THE FORGOTTEN DEPRESSION

1921: The Crash That Cured Itself

by James Grant

Pub Date: Nov. 11th, 2014
ISBN: 978-1451686456
Publisher: Simon & Schuster

Financial journalist Grant (Mr. Speaker! The Life and Times of Thomas B. Reed, the Man Who Broke the Filibuster, 2011) examines an economic trough that ended without government intervention.

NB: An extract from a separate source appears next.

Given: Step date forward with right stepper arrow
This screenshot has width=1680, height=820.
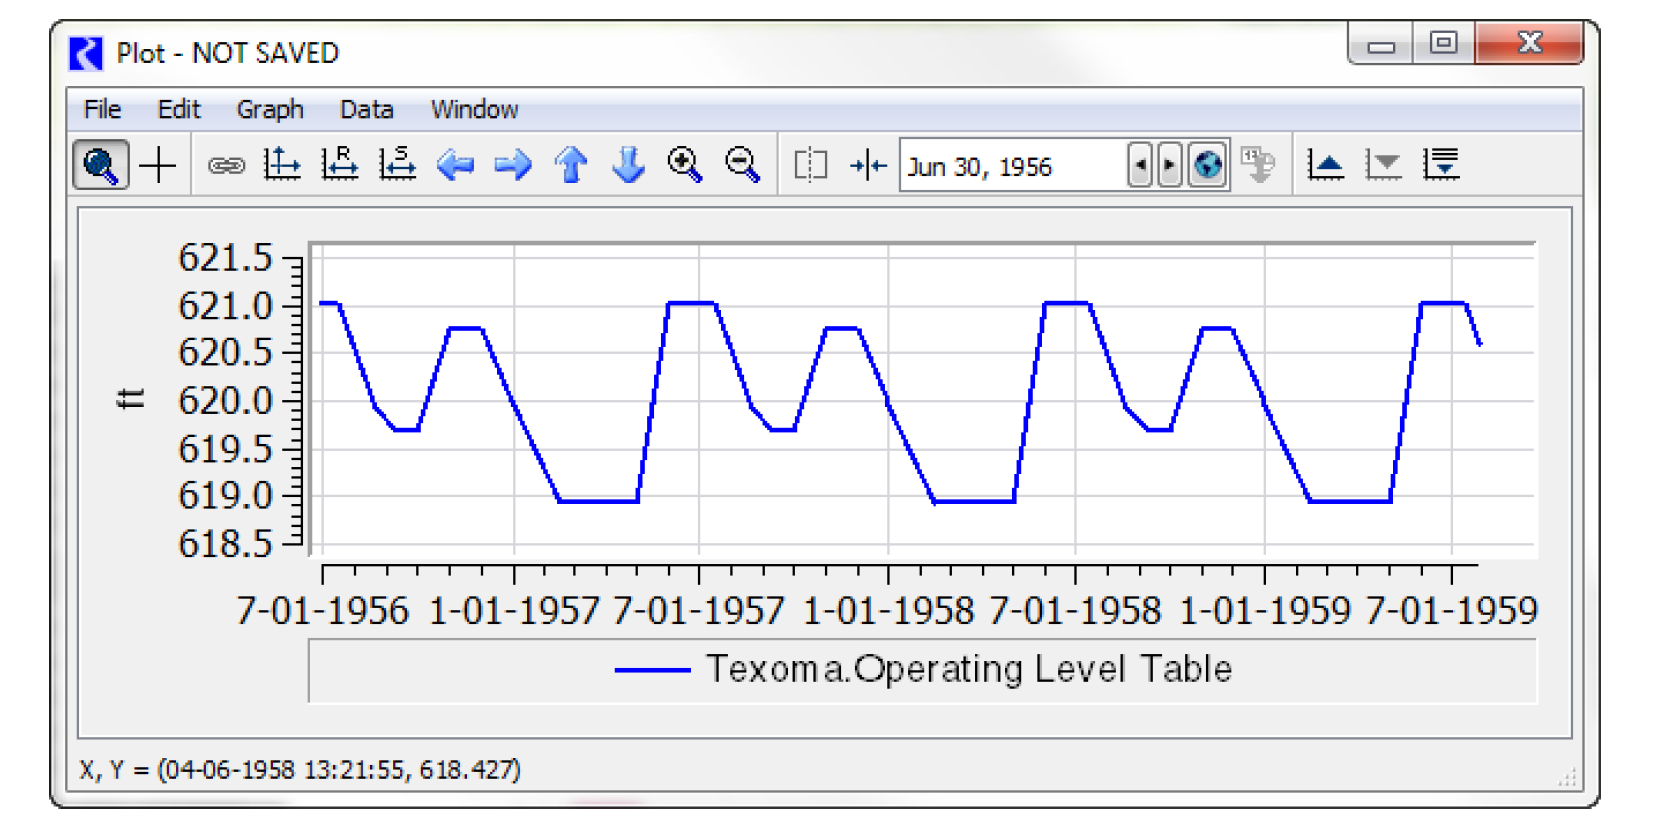Looking at the screenshot, I should coord(1168,165).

In November 1919, the Dow Jones Industrial Average stood at 119.62. In August 1921, it was 63.9, a decline of nearly half. Eighteen months after it began, writes the author, the depression of 1920-1921 was “over and done with.” It is a matter of libertarian faith that the Great Depression was prolonged rather than alleviated by Keynesian economic policy, and Grant’s intent is clear: The invisible hand reigns supreme, the market knows what’s good, and government meddling usually ends badly. All those points are arguable, but ideology aside, Grant’s look at this forgotten episode, which gave us the grimly jaunty tune “Ain’t We Got Fun,” has much to commend it even as it raises questions. As he observes, the governments of Woodrow Wilson and then Warren G. Harding did not “socialize the risk of financial failure or attempt to steer and guide the national economy by manipulating either the rate of federal spending or the value of the dollar.” But could this model have been followed in the more complex financial meltdown of 2008? Grant earns points for finding something at all good to say about the notoriously corrupt Harding administration, and while his narrative sometimes labors under the weight of facts, figures and financial terminology, his account of how industry reckoned with the downturn—in part by lowering wages, in part just by waiting it out—makes for interesting reading indeed, at least for numbers wonks.

A solid effort at portraying the muted spell that opened the Roaring ’20s and at arguing for more trust in the self-healing properties of the business cycle.